▶ [Records]
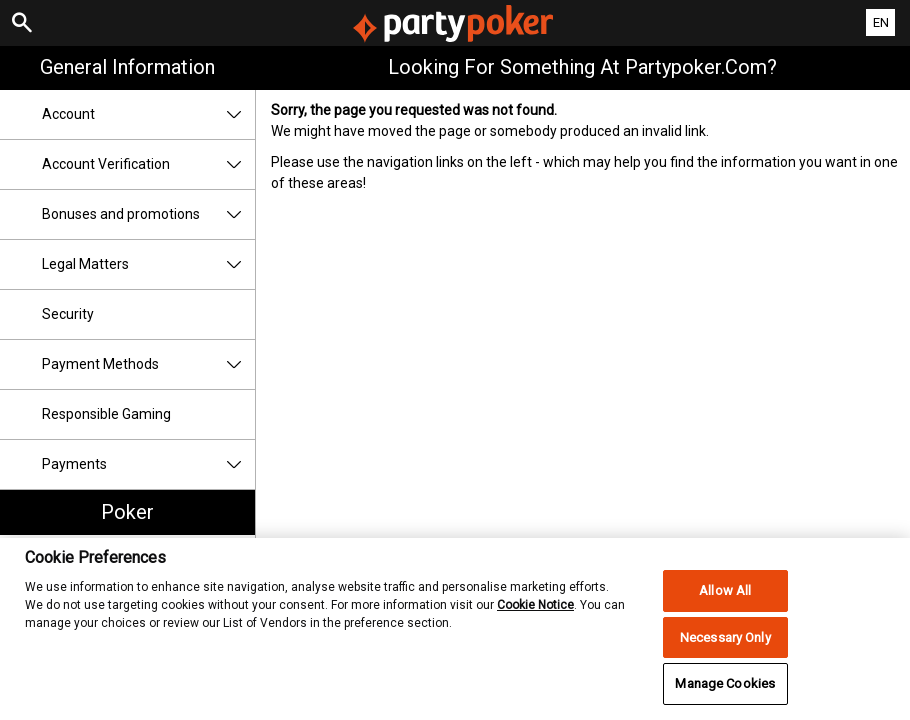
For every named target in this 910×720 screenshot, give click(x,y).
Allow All (725, 595)
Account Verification (148, 164)
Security (68, 314)
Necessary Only (725, 642)
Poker (127, 512)
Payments (148, 464)
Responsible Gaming (106, 414)
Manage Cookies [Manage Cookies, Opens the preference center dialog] (725, 689)
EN (881, 22)
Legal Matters (148, 264)
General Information (127, 67)
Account (148, 114)
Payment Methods (148, 364)
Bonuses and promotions (148, 214)
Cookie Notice (535, 611)
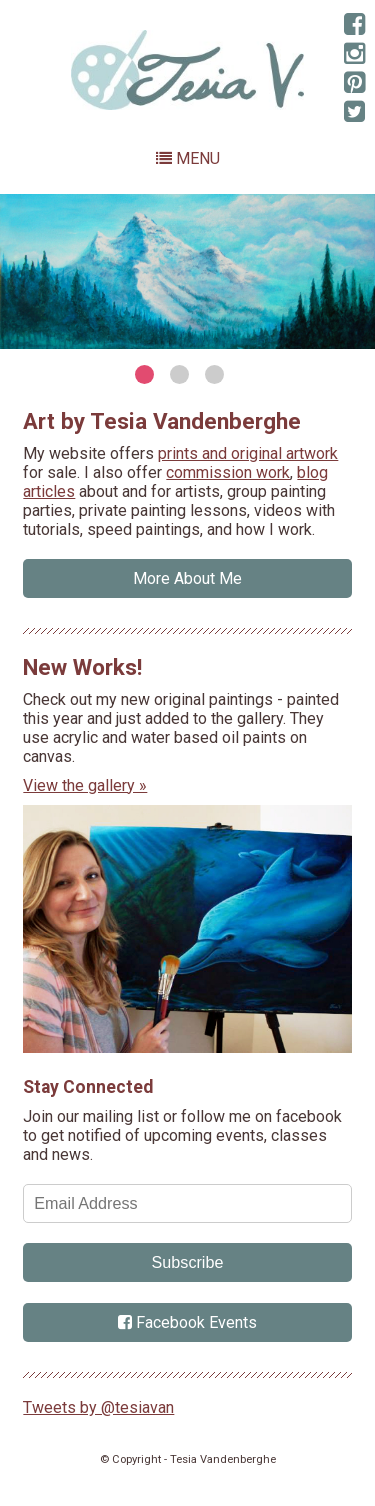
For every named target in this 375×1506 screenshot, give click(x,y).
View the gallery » (85, 785)
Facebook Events (187, 1322)
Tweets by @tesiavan (98, 1407)
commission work (228, 472)
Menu (188, 158)
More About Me (187, 578)
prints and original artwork (248, 453)
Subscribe (188, 1262)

▶ [Task instructions] Can you rewrite all of the data above with "Subscribe" changed to "Sign Up", leaving everything else unchanged and omitting the pictures?

▶ [Exercise output]
For every named target in this 910×720 screenshot, give click(x,y).
Allow All (725, 595)
Account Verification (148, 164)
Security (68, 314)
Necessary Only (725, 642)
Poker (127, 512)
Payments (148, 464)
Responsible Gaming (106, 414)
Manage Cookies [Manage Cookies, Opens the preference center dialog] (725, 689)
EN (881, 22)
Legal Matters (148, 264)
General Information (127, 67)
Account (148, 114)
Payment Methods (148, 364)
Bonuses and promotions (148, 214)
Cookie Notice (535, 611)
For every named target in this 375×1506 screenshot, give click(x,y).
View the gallery » (85, 785)
Facebook Events (187, 1322)
Tweets by @tesiavan (98, 1407)
commission work (228, 472)
Menu (188, 158)
More About Me (187, 578)
prints and original artwork (248, 453)
Sign Up (188, 1262)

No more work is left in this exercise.